Transformation of NoSQL-Data (JSON) in relational databases
This is a prototype for my Bachelor thesis "Data-Integration pipeline for the transformation of NoSQL-Data (JSON) in relational databases" at the University of Rostock. It allows the transformation of a document collection from MongoDB into a MySQL database.
The theory behind it can be read in the (German) Bachelor thesis itself (see paper.pdf).
TL;DR; version of the concept:
- Objects become relations, with properties being attributes
- Arrays become relations, with each element being a single tuple
- Nested objects/arrays lead to new relations
- Relations can potentially be inlined or merged into each other
Requirements
This project has four requirements to your system. Version numbers represent what I used. Older version might work, but aren't tested.All further dependencies are managed through the Gradle build file as listed in the following section.
- Java 1.7
- Gradle 2.5
- MongoDB 3.2.6
- MySQL 5.5.5
Dependencies
Installation
The installation procress should be straight forward.

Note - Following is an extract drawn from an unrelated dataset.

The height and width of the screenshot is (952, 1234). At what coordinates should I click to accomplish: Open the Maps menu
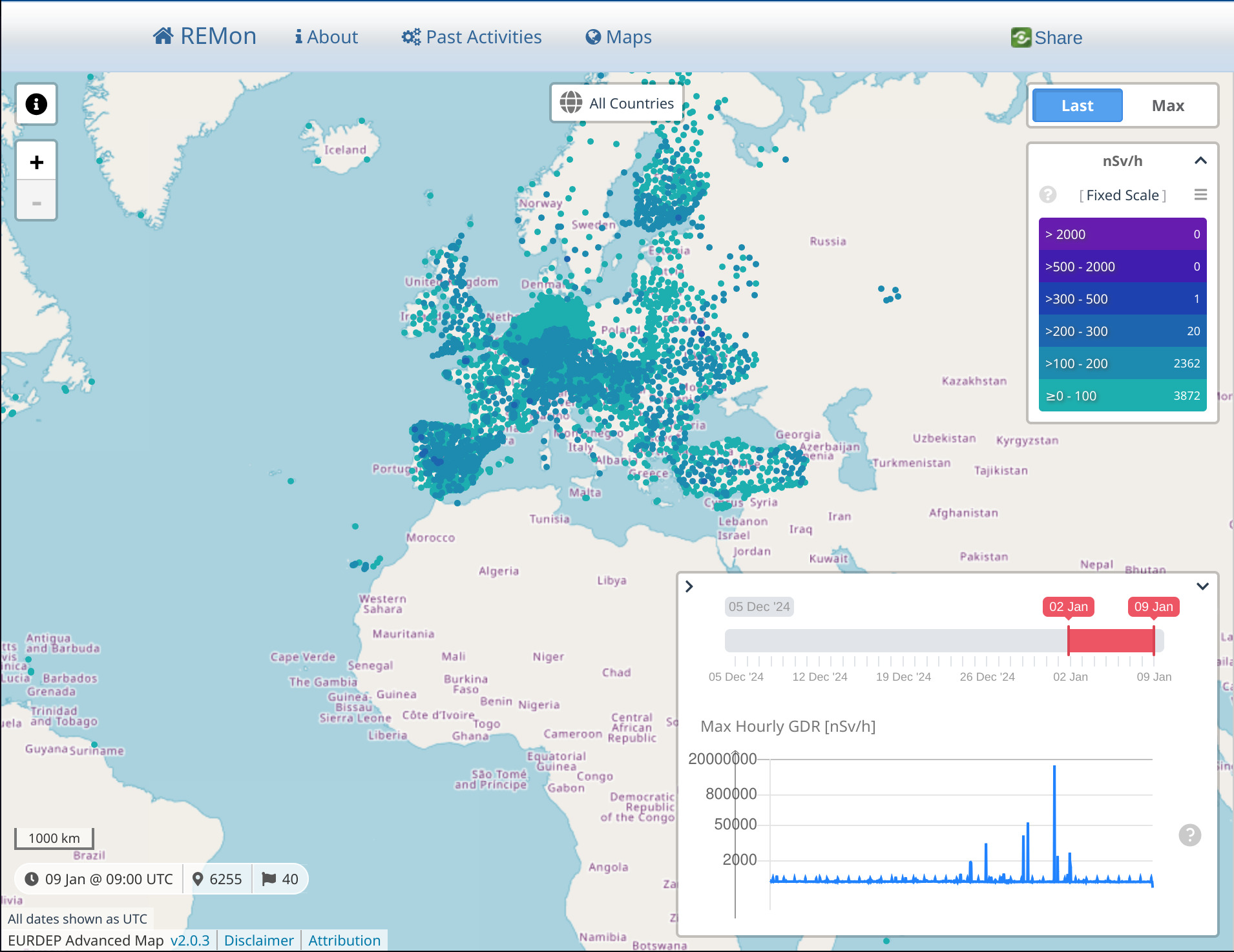click(617, 36)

git clone https://https://github.com/fbeuster/SchemaTransformation.git
- Open folder in IntelliJ and follow the import dialog
- Make project
- Configure your environment (see below).
- Run Main class
At least in theory. This is a prototype so everything can happen. Except world domination, that's one thing this code can't do for you.
Configuration
A lot of settings can be changed, including database names and credentials, along with a lot of
transform related settings. You can find a full list of the settings in the defaults.yaml
. Do
yourself a favor and DO NOT change settings there. If you need to make changes, create a
config.yaml
for it and place it alongside the defaults.yaml
.
Setting up your environment
You should create the config.yaml
as described above. In there you need to configure your
MongoDB instance, as well as your MySQL instance. The following settings are needed for this:
mongodb:
database: mongodb_database_name
collection: collection_name
sql:
database: mysql_database_name
host: host_name
password: your_password
port: port_number
user: your_username
Please note that both, mongodb
and sql
, are top level entries in the YAML file.
Note
As said earlier, this is a prototype. While it worked fine with my test data sets, I can't guarantee that the program is free of bugs. Also there're lots of open ToDo's and the code is a long way from being perfect and optimized.